HD47 Finance Furor
Republican Workman attacks opponent for having student loans
By Richard Whittaker,
3:05PM, Thu. Apr. 8, 2010
Some days it takes a few reads to parse a campaign press release, especially when a campaign has gone negative. But in his latest attack piece, Republican House District 47 contender Paul Workman seems to be savaging opponent Holly Turner for having student loans.
On Wednesday, Workman's campaign issued a press release entitled "The mysterious finances of Holly Turner and her lobbyist husband" (seemingly the determined campaign by former Laredo resident Workman to portray ex-Fort Worth resident Turner as a carpetbagger wasn't enough.) In it, he showed that his opposition research staff have been pouring over her personal finance statements. What terrible transaction have they discovered? Turner has (gasp! shock!) loans.
Workman's campaign effectively argues that she should have spent the money that her family loaned her for her campaign on paying off her student debts. However, he might want to exercise a little caution over the whole campaign contribution thing.
First up, even with his own highly-touted donor list, his PAC is still carrying $15,000 in loans. As for that donor list, his includes such well-known Austinites as the Houston Associated General Contractors PAC ($12,500) and the Associated Builders & Contractors of Greater Houston ($1,000) plus Houston-based attorneys Fulbright & Jaworski (famous for their "We'll donate to anyone" approach to campaign finance). Not so hot for the man claiming he's running as the Austinite's Austinite.

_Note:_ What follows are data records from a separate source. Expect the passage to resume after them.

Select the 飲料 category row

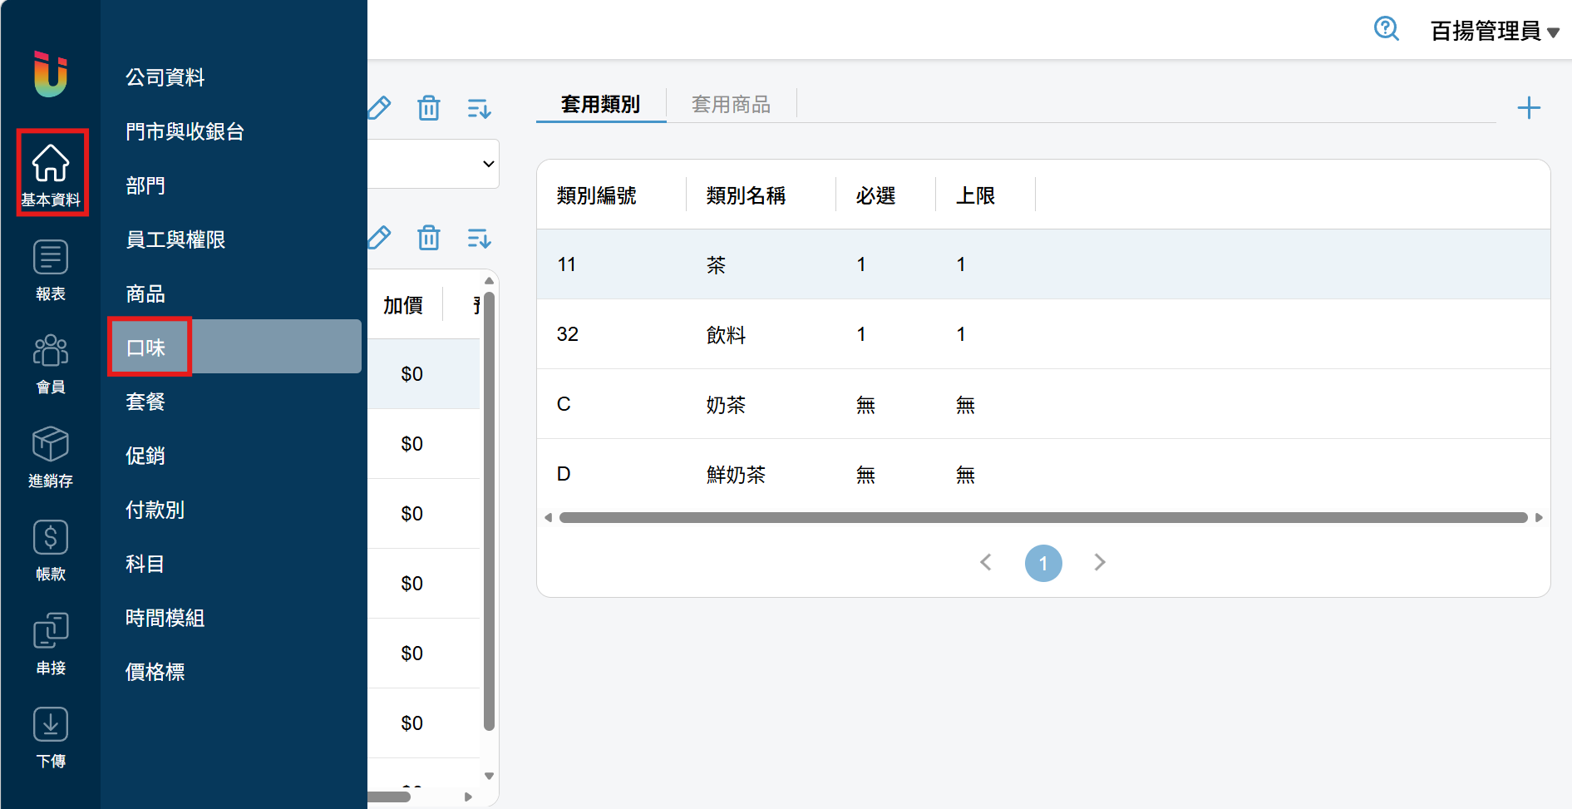coord(726,334)
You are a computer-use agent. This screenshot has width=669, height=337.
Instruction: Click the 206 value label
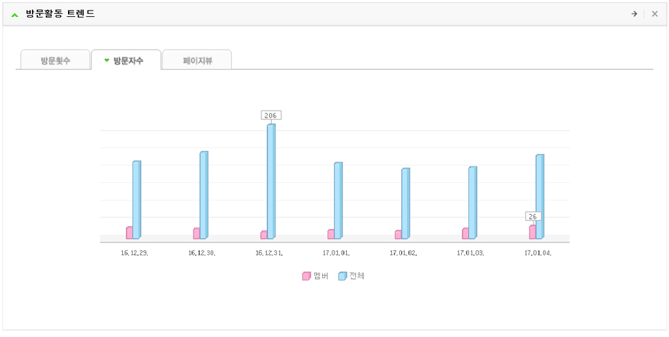(x=271, y=115)
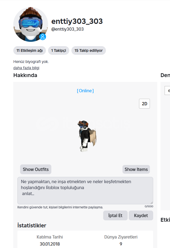Viewport: 170px width, 248px height.
Task: Click the [Online] status link
Action: (85, 91)
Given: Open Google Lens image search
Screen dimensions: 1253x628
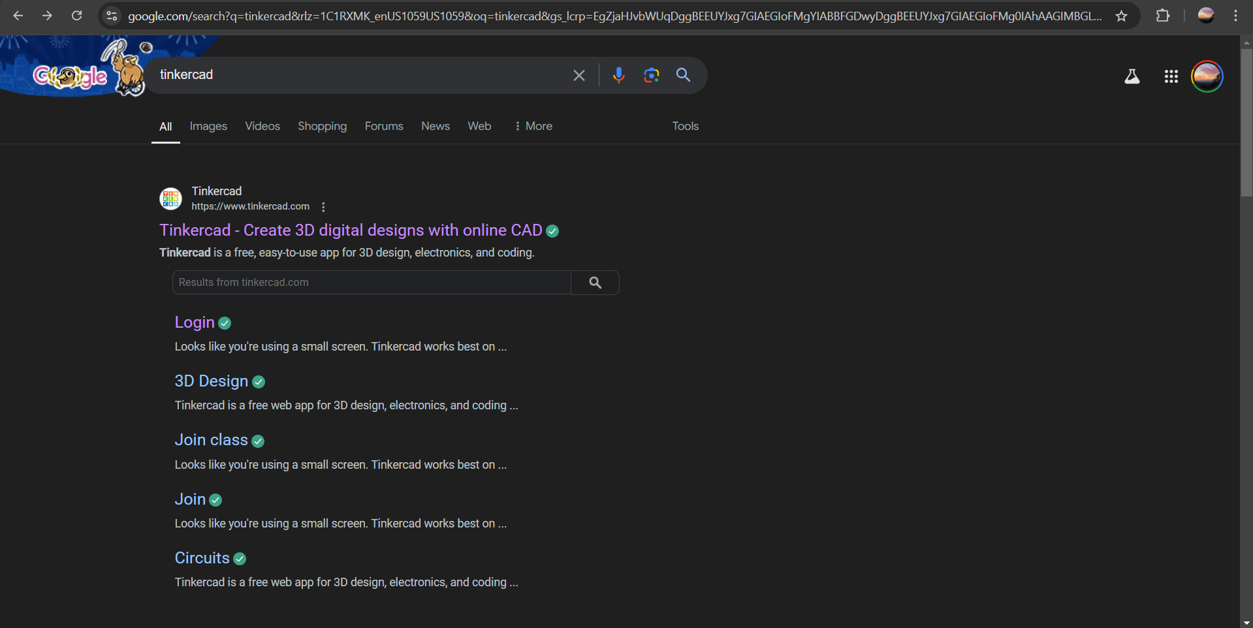Looking at the screenshot, I should [x=651, y=75].
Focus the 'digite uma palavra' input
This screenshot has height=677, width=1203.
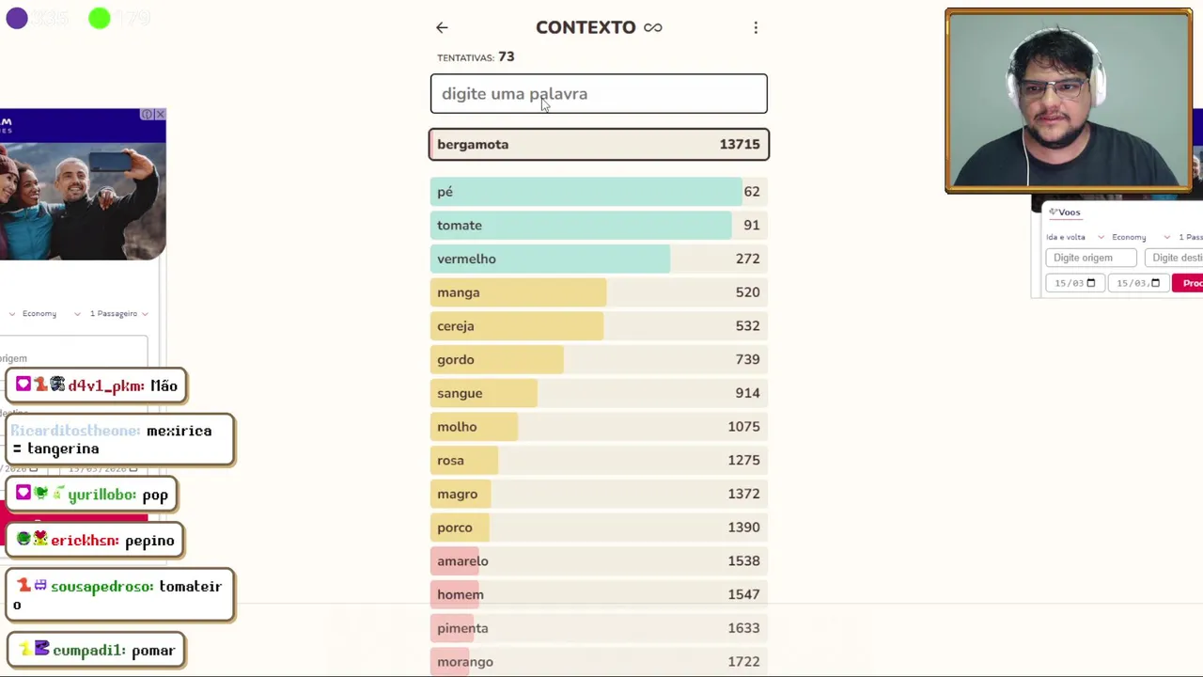[599, 94]
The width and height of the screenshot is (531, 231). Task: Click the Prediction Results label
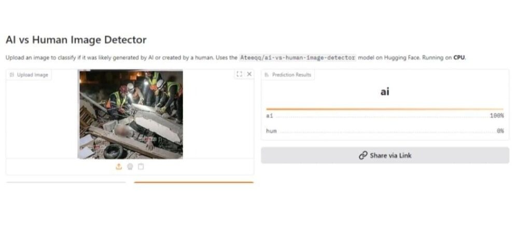[291, 75]
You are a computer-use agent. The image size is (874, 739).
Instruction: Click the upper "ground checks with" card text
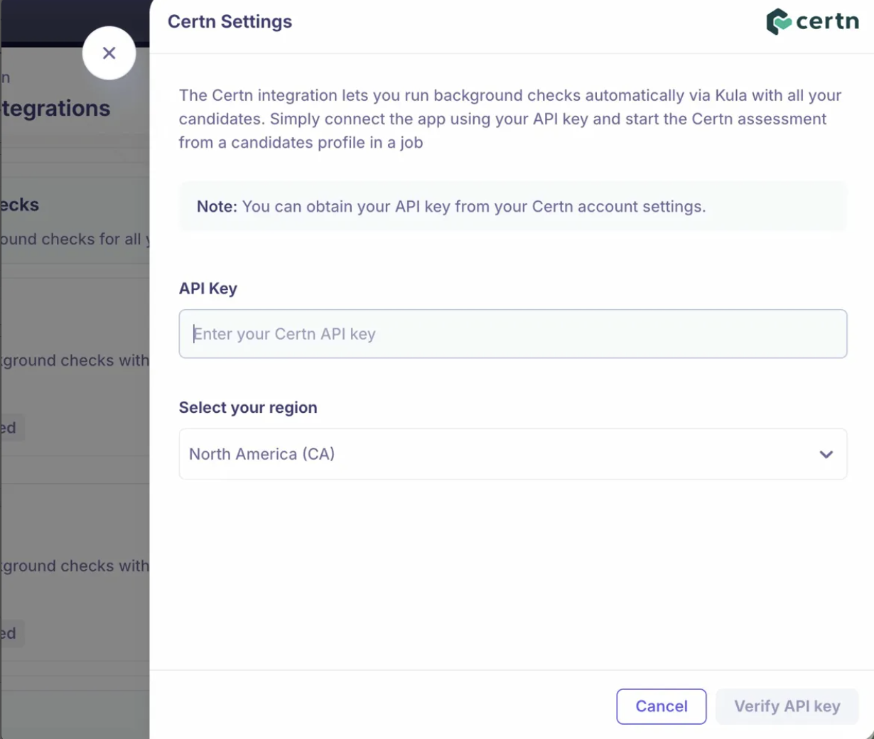coord(76,361)
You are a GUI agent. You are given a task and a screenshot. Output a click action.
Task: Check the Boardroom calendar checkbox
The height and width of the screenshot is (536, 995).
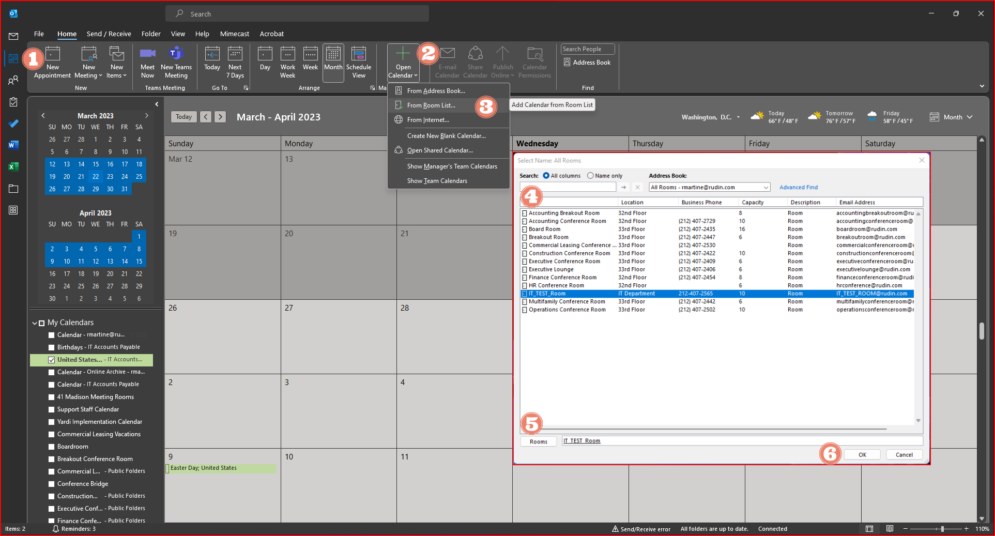[x=52, y=447]
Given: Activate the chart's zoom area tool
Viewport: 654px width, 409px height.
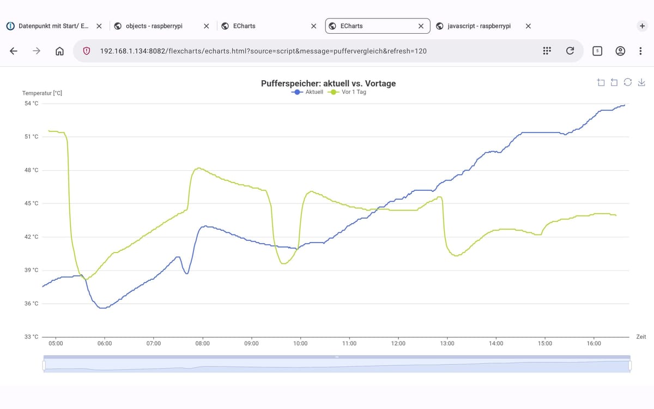Looking at the screenshot, I should (x=601, y=82).
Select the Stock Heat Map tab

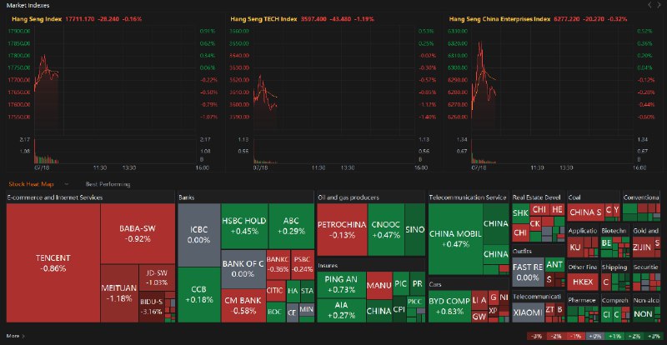[31, 183]
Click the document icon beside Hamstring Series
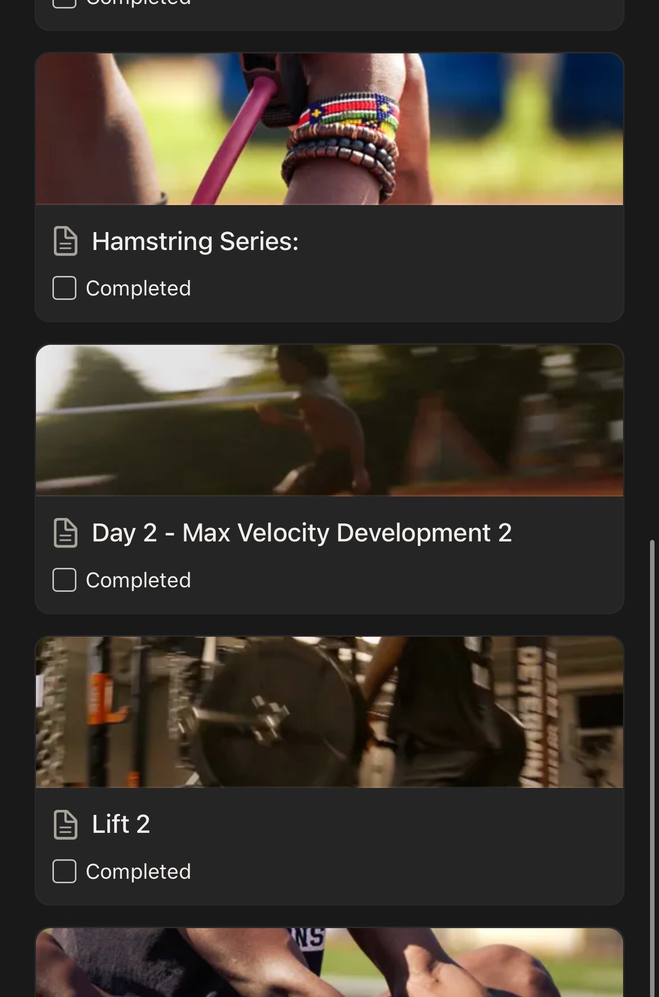The width and height of the screenshot is (659, 997). (x=65, y=241)
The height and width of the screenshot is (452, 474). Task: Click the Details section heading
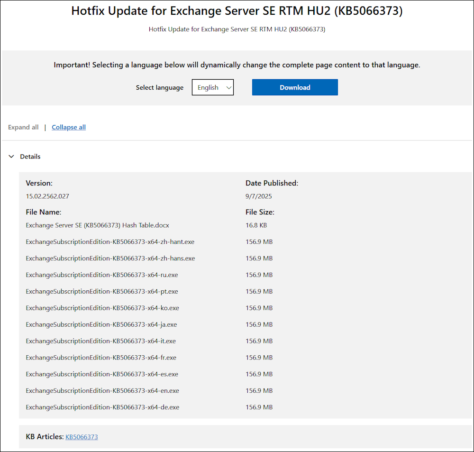pyautogui.click(x=30, y=156)
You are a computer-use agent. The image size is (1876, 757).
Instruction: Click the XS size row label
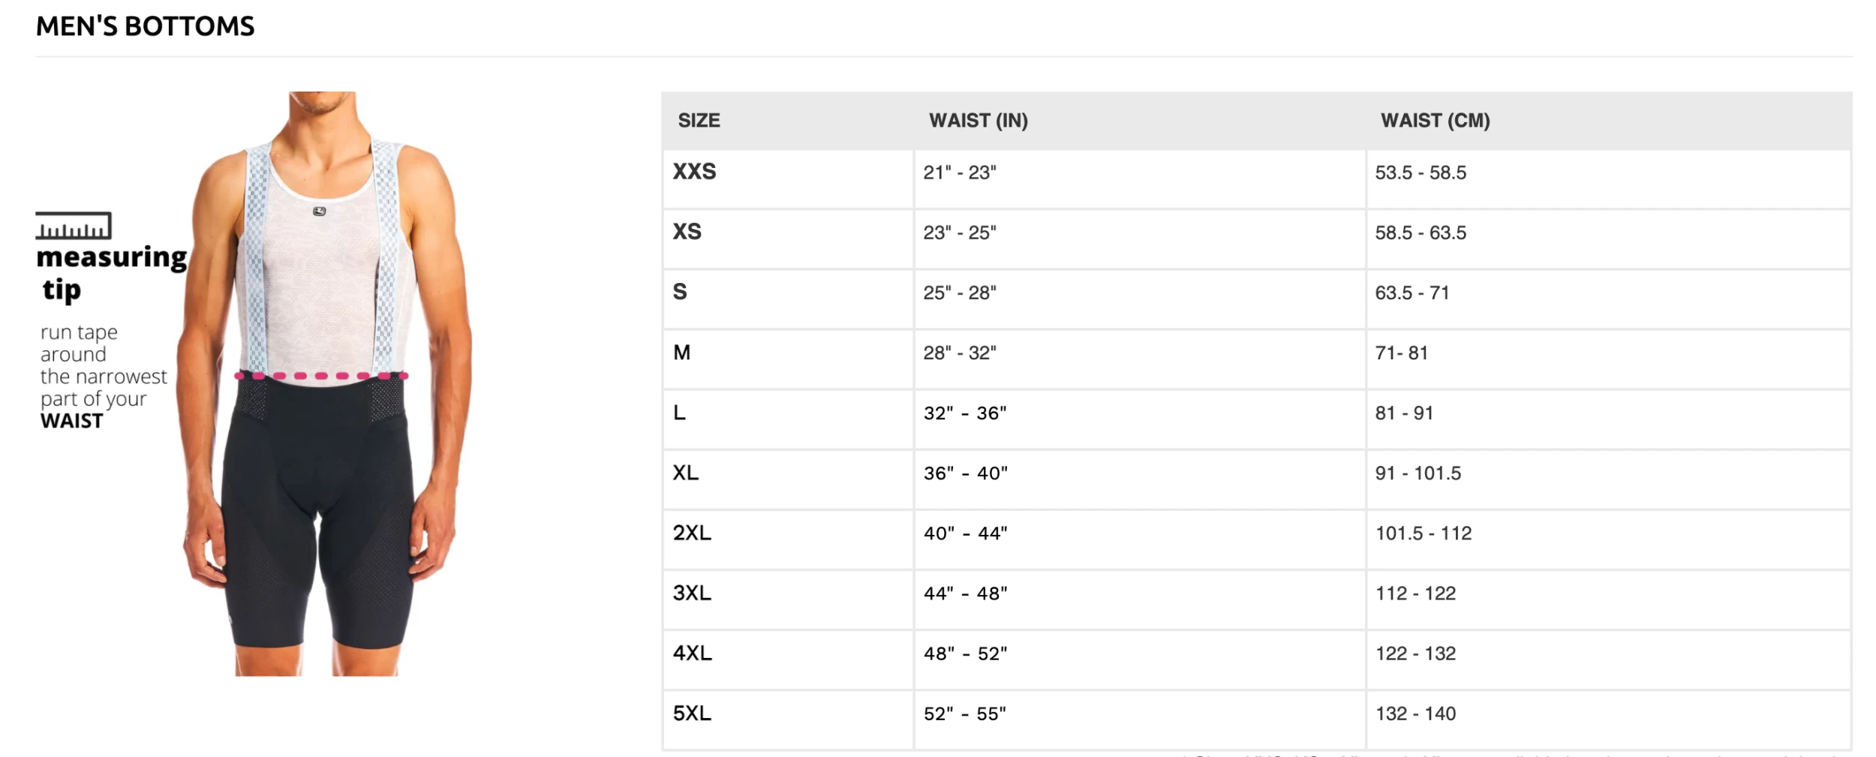pos(687,232)
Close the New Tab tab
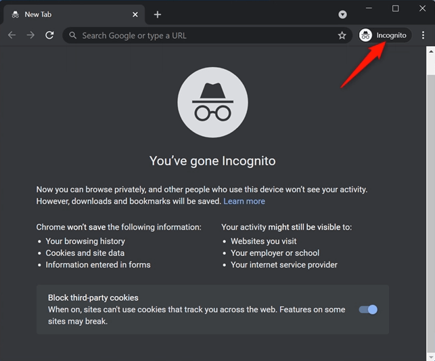The width and height of the screenshot is (435, 361). [135, 14]
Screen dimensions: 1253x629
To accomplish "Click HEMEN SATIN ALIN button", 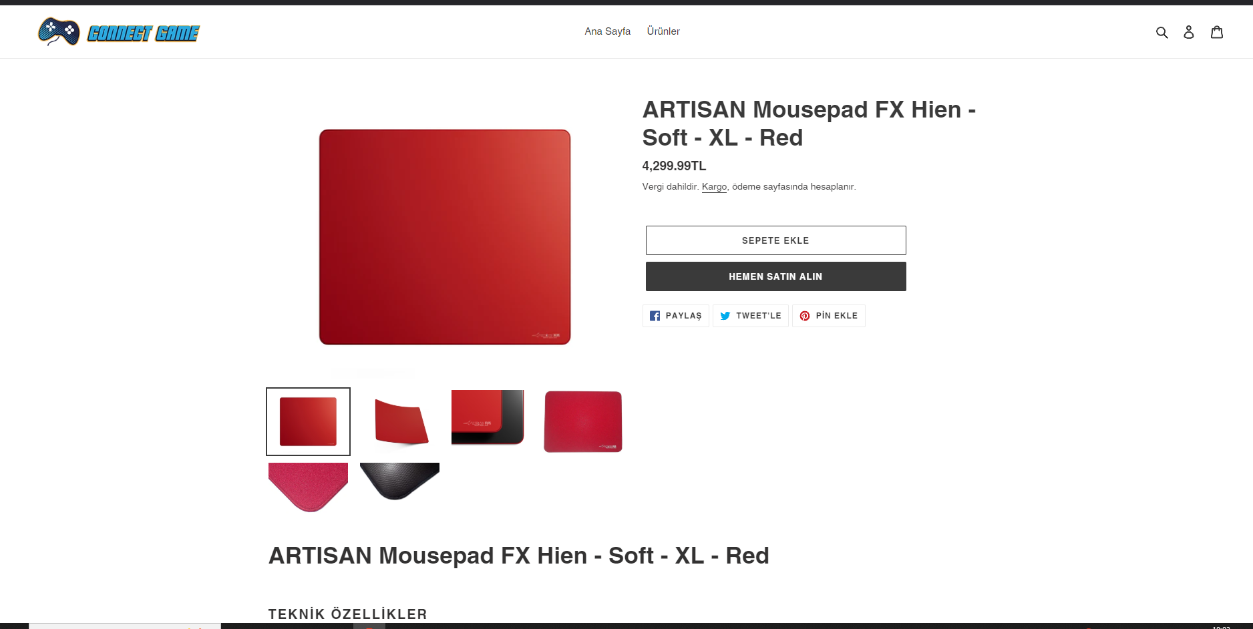I will coord(775,276).
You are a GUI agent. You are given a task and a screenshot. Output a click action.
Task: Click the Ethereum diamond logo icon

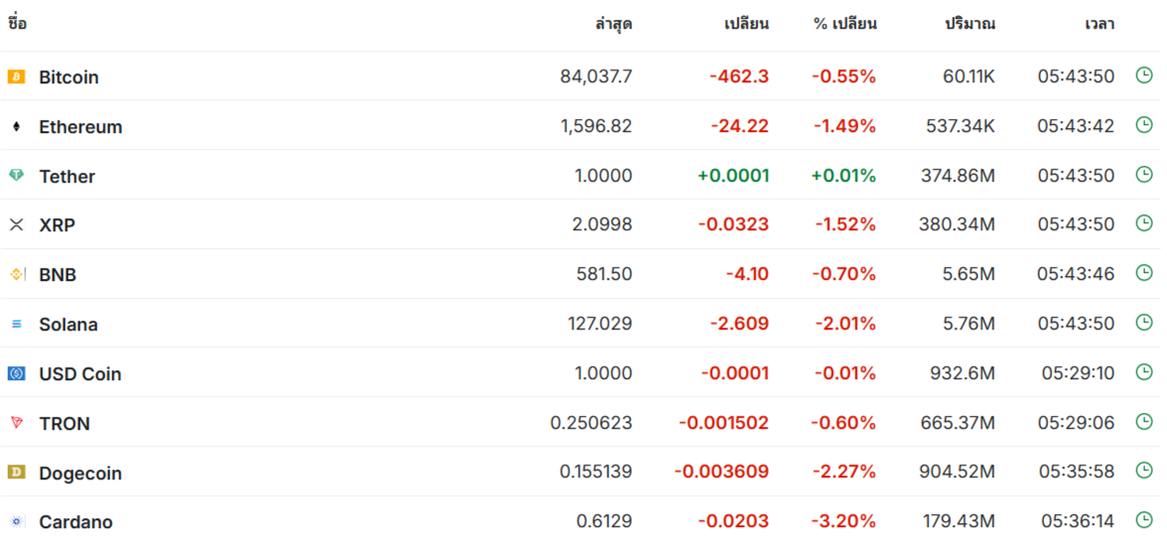tap(16, 127)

But what may cause the greatest logical whiplash is that Workman is attacking Turner over personal loans, most of which seems to have been spent on career development (like, y'know, her law degree.) But Workman made his cash in building and development: An industry built on construction bonds, loans and mortgages which are (guess what) forms of debt.
Full press release below:
The mysterious finances of Holly Turner and her lobbyist husband
A Case of Unbridled Ambition? Candidate Spends $88,000 in personal money despite six-figure personal debt
Travis County – Republican candidate and recent Fort Worth migrant Holly Turner reported $88,433.40 in campaign expenses from personal funds in her most recent campaign finance report made available online on April 6. The amount spent in personal funds – roughly 11 times what she raised in contributions – raises disturbing questions in light of the Turner’s personal finances.
Turner’s personal financial disclosure, filed in February of this year, shows no ownership of stocks or bonds, no trust income, and less than $5,000 invested in one mutual fund. The Turners also list staggering debt: more than $50,000 to Bank of America related to two notes, more than $50,000 to American Education Services – presumably for higher education loans – and more than $10,000 in Hinson-Hazlewood loans. They owe an additional liability of at least $25,000 to ACS.
"Holly Turner has poured $88,000 into her carpet-bagger campaign, placing her ambition for office ahead of paying off enormous debt," said Eric Bearse, spokesman for Republican candidate Paul Workman. "It appears the cause of advancing her unbridled political ambition takes precedence over debt obligations to multiple lenders, even if you exclude the note on her Fort Worth condo."
"How can taxpayers have faith she will prioritize spending when she would rather personally bankroll her political campaign than pay off more than $60,000 in student loans," asked Bearse. "This just might be the largest personal expenditure by a candidate whose residence is an apartment. It’s too bad so much money can’t compensate for her lack of time in Travis County, or her failure to be bothered by voting in five straight primaries."
Turner received $70,000 in loans from her family to launch her campaign, including $50,000 from her mother Janet White. Eighty-eight percent of the money she has spent is family or personal money, demonstrating what little ties she has to the district.
Turner filed for office 15 days before she was even eligible to vote for her own candidacy. She ignored five straight primary elections from 1998 to 2006, starting to vote only around the time she met and married her lobbyist husband.
"Holly Turner may not own any property in Travis County, but she is trying to purchase a local seat," said Bearse. "It appears buying an office is more important than paying down her debt. If she will spend this kind of money while carrying so much debt, it makes you wonder how much she will spend as a lawmaker without consideration for what taxpayers already owe government each year."